O elefante saiu da sala
Apesar de sabermos que os ciclos existem, raramente nos preparamos para eles. Fingimos que os tempos de bonança serão eternos e que a austeridade é sempre uma surpresa, e não uma consequência.
Há quem diga que a história se repete, mas talvez seja mais simples: a humanidade nunca deixa de andar em círculos. Olhamos para trás e vemos um padrão claro — prosperidade seguida de crise, ordem seguida de revolta, desenvolvimento seguido de estagnação. É quase como se a sociedade, um pouco à semelhança da natureza, tivesse estações/tempos inevitáveis que tendemos a esquecer.
Na economia, não nos faltam exemplos. Sempre que acreditamos ter encontrado a fórmula mágica para a estabilidade, eis que surge uma nova crise. A euforia da globalização trouxe incertezas geopolíticas; a confiança no mercado financeiro mostrou-se, mais uma vez, frágil; e os avanços tecnológicos, que deveriam libertar-nos, colocam-nos no pensamento qual um equilíbrio necessário entre recursos, onde o humano se questiona se terá lugar – o qual – num futuro a ser dominado pela inteligência artificial (IA).
E aqui entenda-se “dominado” como sendo “dependente”, em que sendo as rotinas, as tarefas automatizadas e com capacidade de escrutínio. E não controlando/validando a capacidade de escrutínio da IA, pensasse que a seleção pode levar a consequências que agradarão ou não à sociedade, às empresas, aos cidadãos. Quase que parece um déjà vu, alinhados nas narrativas. Nascemos, crescemos, fazemos escolhas – mais ou menos acertadas com o nosso objetivo – com as quais aprendemos (cedo ou tarde), e só depois nos reconstruímos.

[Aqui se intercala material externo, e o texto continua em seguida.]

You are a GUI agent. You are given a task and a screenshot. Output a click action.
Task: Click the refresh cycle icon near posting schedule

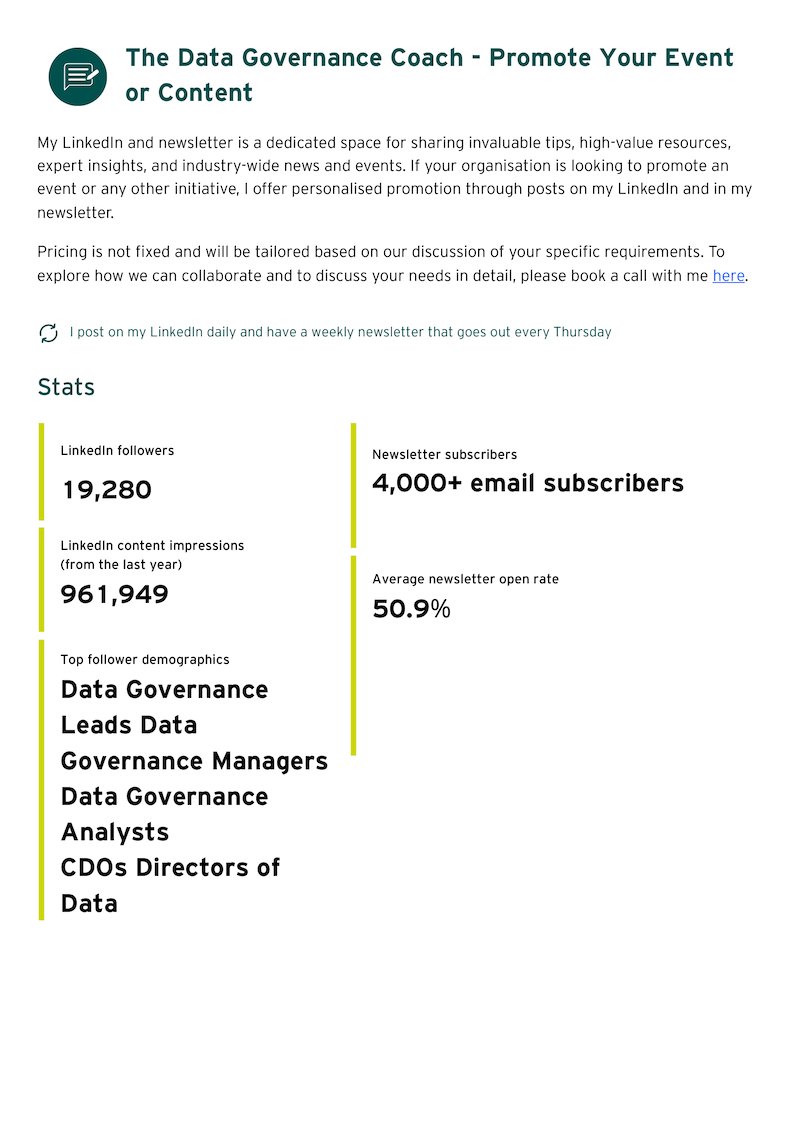coord(48,333)
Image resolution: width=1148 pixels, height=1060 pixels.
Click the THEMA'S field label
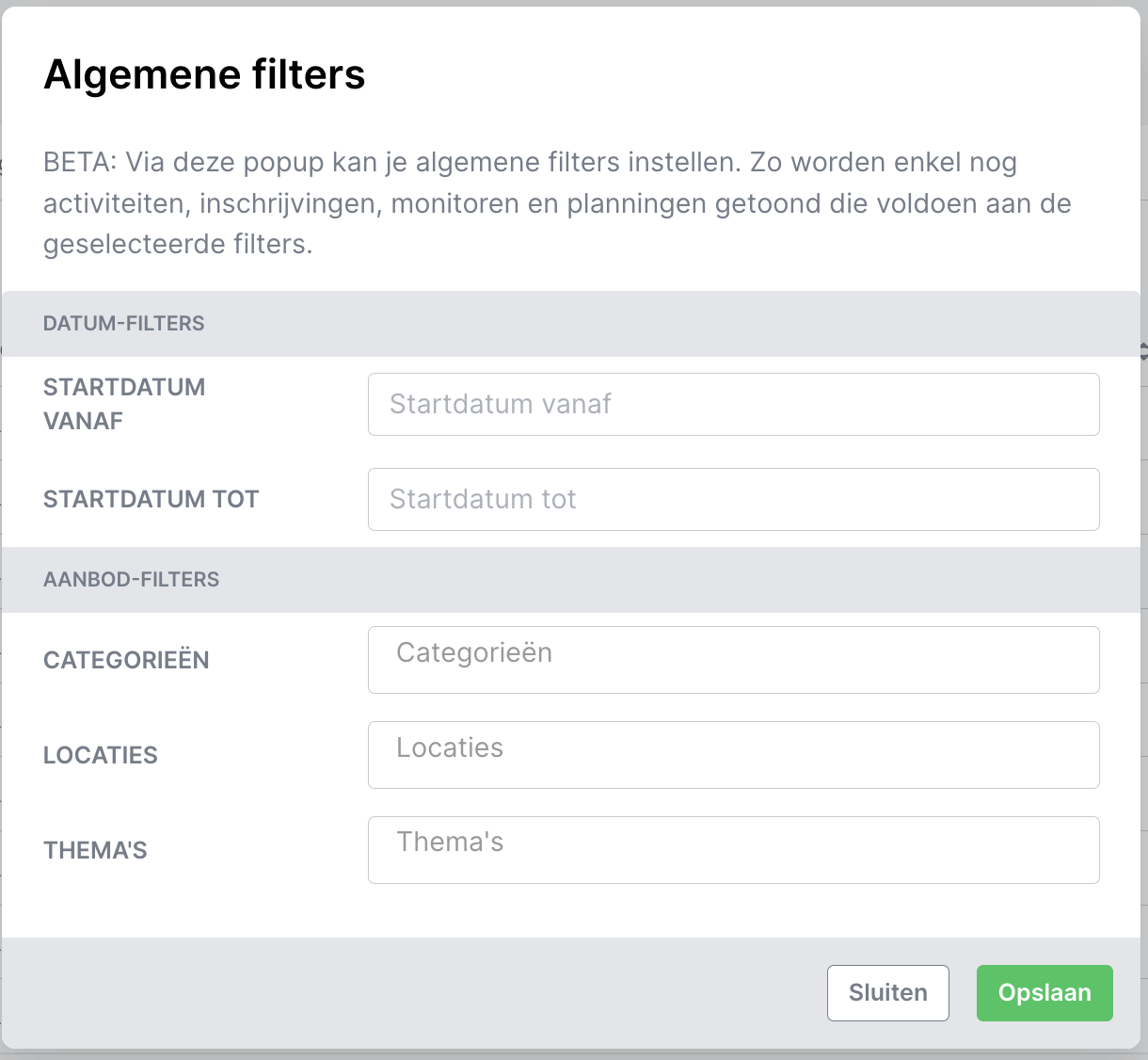point(95,850)
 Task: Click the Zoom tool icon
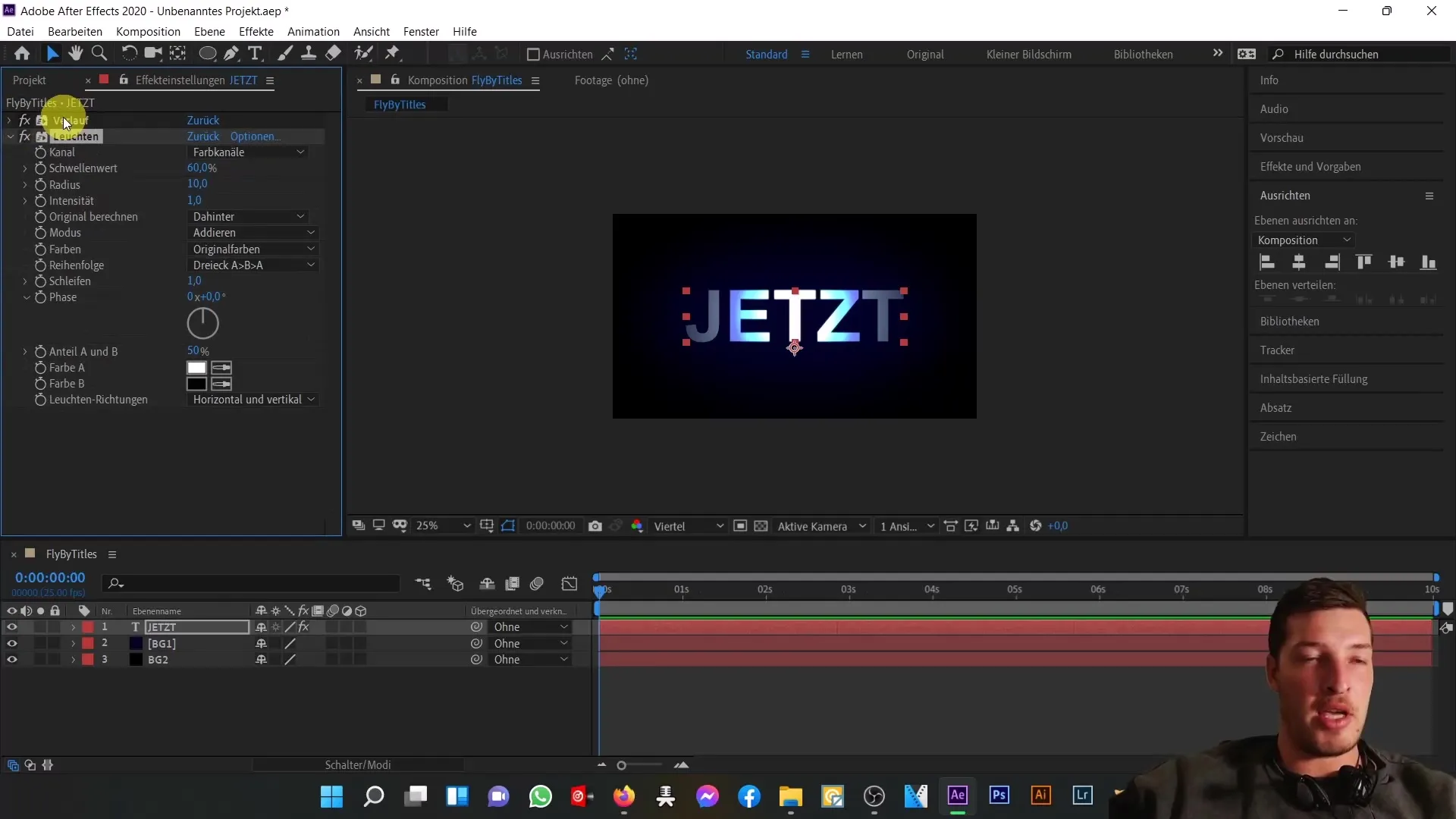[98, 53]
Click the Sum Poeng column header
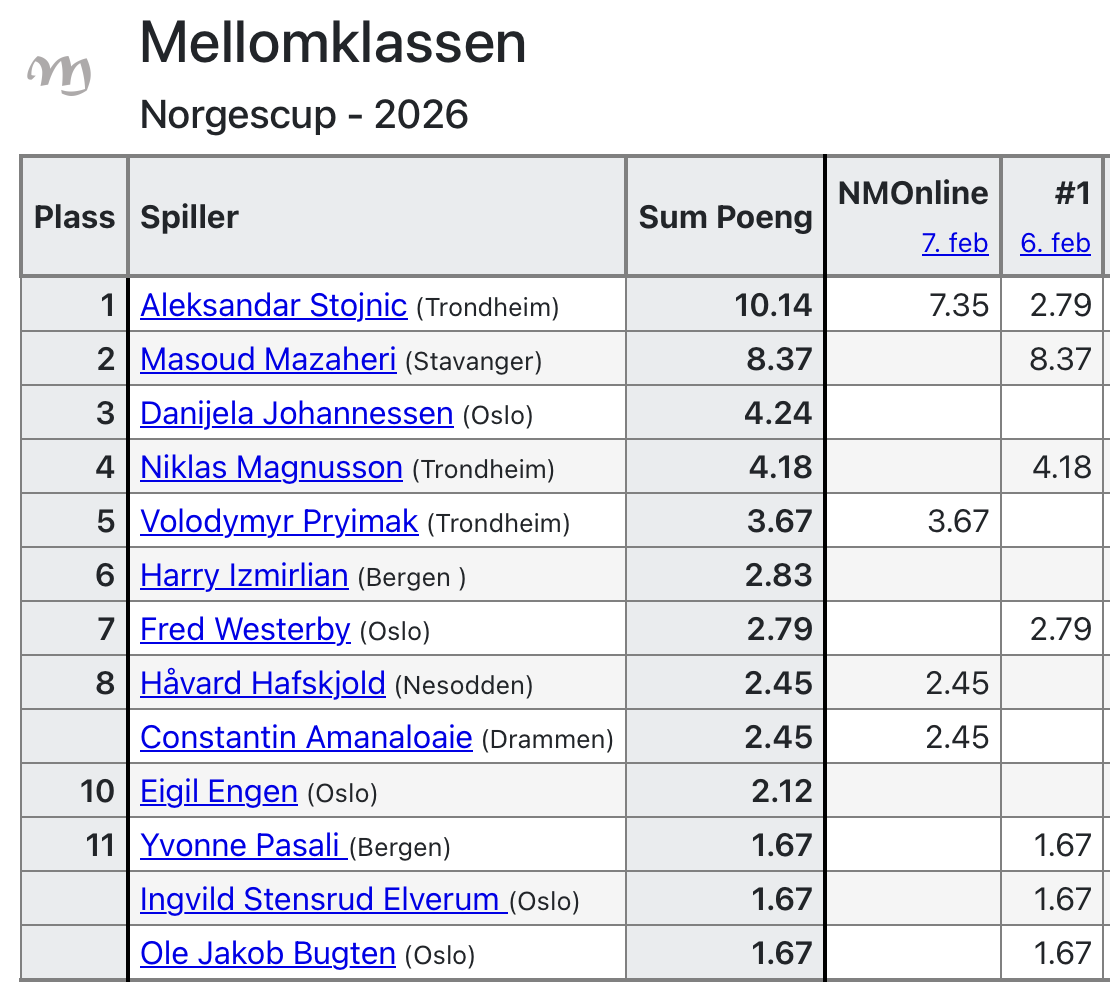This screenshot has height=982, width=1110. [x=725, y=217]
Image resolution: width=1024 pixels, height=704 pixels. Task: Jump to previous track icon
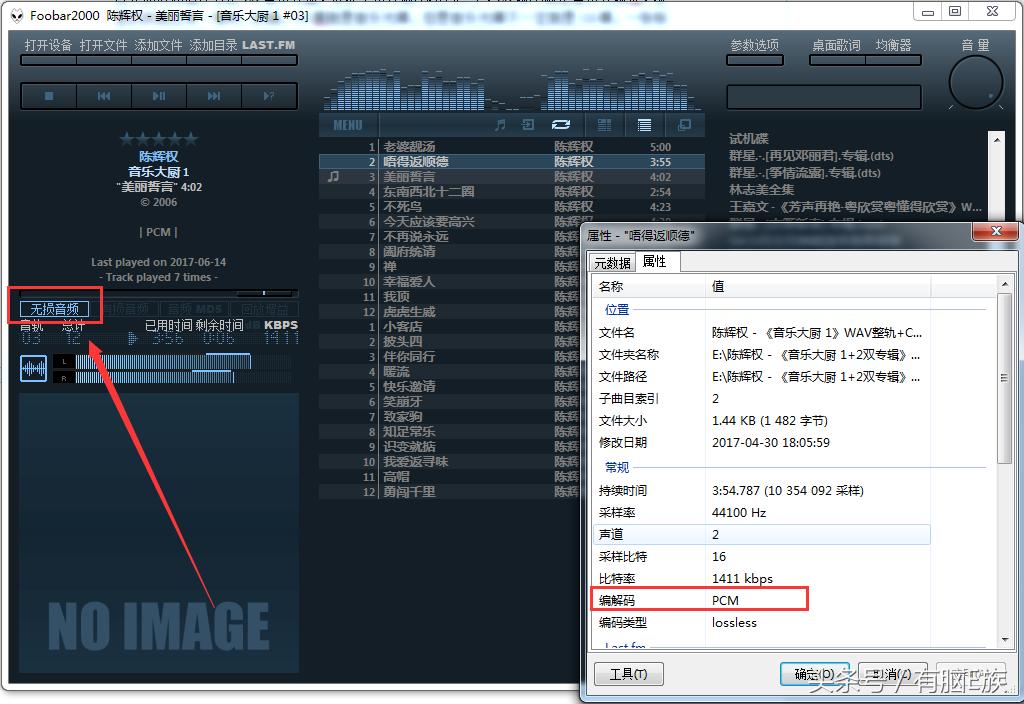(x=104, y=97)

Durante algum tempo, aceitamos as regras deste jogo — até que as desigualdades, as injustiças ou a falta de perspetiva num futuro se tornam insuportáveis. Foi assim nas revoluções que derrubaram monarquias absolutas, nas lutas pelos direitos civis. Quando a sociedade não encontra respostas dentro do sistema, procura-as fora dele, e é nesse movimento que o mundo muda, quando o elefante no meio da sala, que tardámos em cuidar, sai porta fora.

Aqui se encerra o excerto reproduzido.